= Bouthayna Al Muftah =

Qatari artist

Bouthayna Al-Muftah (born 1987) is a Qatari artist, best known for her work in printmaking and drawing. Her works are characterized by the frequent use of black ink, which she integrates into nearly all of her creations.

==Early life and education==
Al-Muftah was born in Qatar in 1987. She holds a Bachelor of Arts from Virginia Commonwealth University School of the Arts in Qatar (2010).

==Career and work==
After graduating from VCUarts, Al Muftah specialized in printmaking, typography and drawing. She created several mixed media installations.

In 2014, her works were included in a group exhibition at the Qatar Museums Gallery - Al Riwaq exhibition Here, There under the title Um Alsalsil Will Thahab, which means "Mother of Chains and Gold".

On 30 April 2017, Al Muftah created a series to archive the history of her people. She did this by merging shape, color, and texture to visually document the state of desire in all images of her series Yeebhom' ('Bring them back'). Al Muftah's work was the focus of the collective exhibition "Currents", which opened at W Doha's Art 29 and was received by art collectors and lovers from around the country.

In 2017, her art works featured at "Contemporary Art Qatar" in Berlin.

In 2018, she presented her art exhibition Bouthayna Al-Muftah: Echoes at Mathaf: Arab Museum of Modern Art.

On 28 November 2019, Al Muftah was schowcased in the exhibition "40 Minus Volume 7 Part 2". The exhibition focuses on Al Muftah as well as artist Mubarak Nasser Al Thani. Using various media and styles, they created works which touched on the idea of the effects of internet and social media on the society.
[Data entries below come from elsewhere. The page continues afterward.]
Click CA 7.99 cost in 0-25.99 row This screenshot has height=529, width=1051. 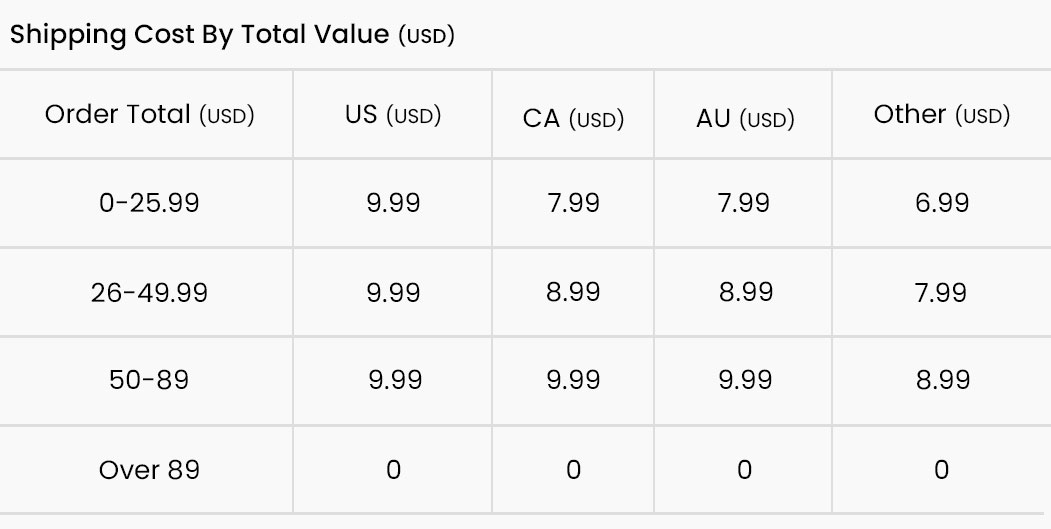point(573,202)
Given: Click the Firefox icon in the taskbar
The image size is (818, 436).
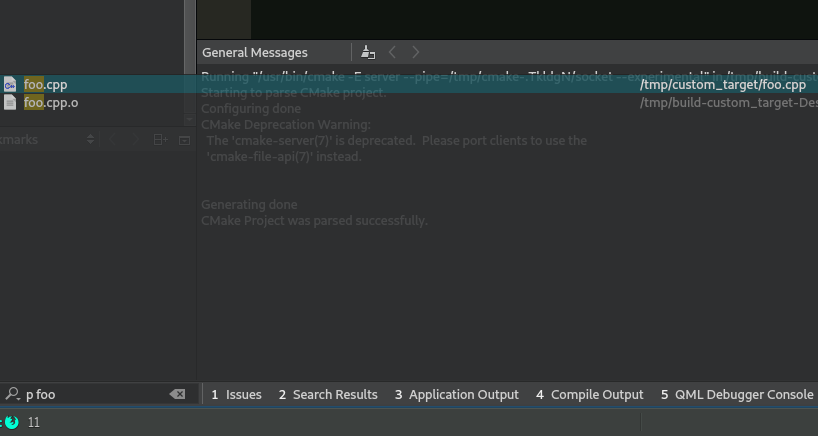Looking at the screenshot, I should coord(10,422).
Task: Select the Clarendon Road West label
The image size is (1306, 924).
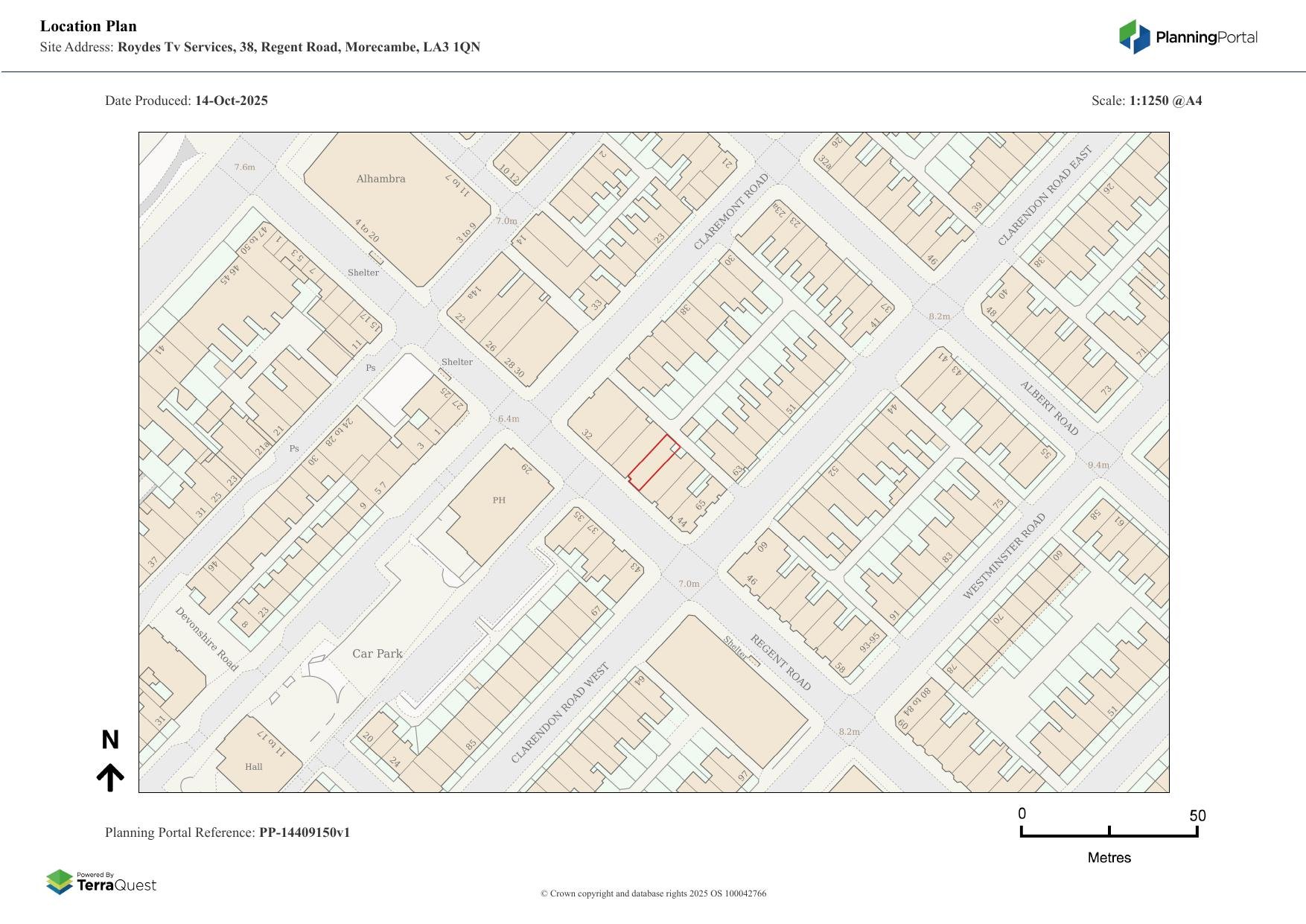Action: [x=560, y=713]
On 27 January 2020, she along with many other artists, also showcased her work in the Qatar Museums spring show "Lived Forward: Art and Culture in Doha from 1960-2020" was part of the series titled Focus: Works from Mathaf Collection.

In July 2020, The 'Our World Is Burning' exhibition reopened. Al Muftah was among the 30 contemporary artists from the region whose works was being showcased at the exhibition at Palais de Tokyo, the biggest contemporary art museum in Europe.

In September 2021, Al Muftah's artwork was auctioned at the AlBahie Auction House along with other VCU Qatar alumni. Al Muftah's painting from the Lawha Lil Dawhah series sold for $28,000.

Sheikha Al Mayassa was briefed by Al Muftah on her solo exhibition Anassir, which opened in November 2022 at M7.

On 15 June 2022, the Cité international de la Tapisserie in Aubusson held a ceremony to unveil the tapestry 'bring them back', inspired by the works of Al Muftah.

Bouthayna is the official poster artist for the 2022 FIFA World Cup. In June 2022, she unveiled her poster at Hamad International Airport in Doha. A total of eight posters are produced to represent Qatar's passion for soccer. The main poster shows a traditional Qatari headdress ghutra being thrown in the air, as a symbol of the celebrations and soccer enthusiasm in the Arab world.

In July 2022, she unveiled her poster at the Design Museum in London as part of the exhibition "Football: Designing the Beautiful Game". Also present at the unveiling was the official ambassador of the 2022 FIFA World Cup Qatar, David Beckham.

On 18 July 2022, Fashion Trust Arabia announced that, among other artists, Al Muftah would collaborate with designer Yasmin Mansour to create and promote sustainable fashion.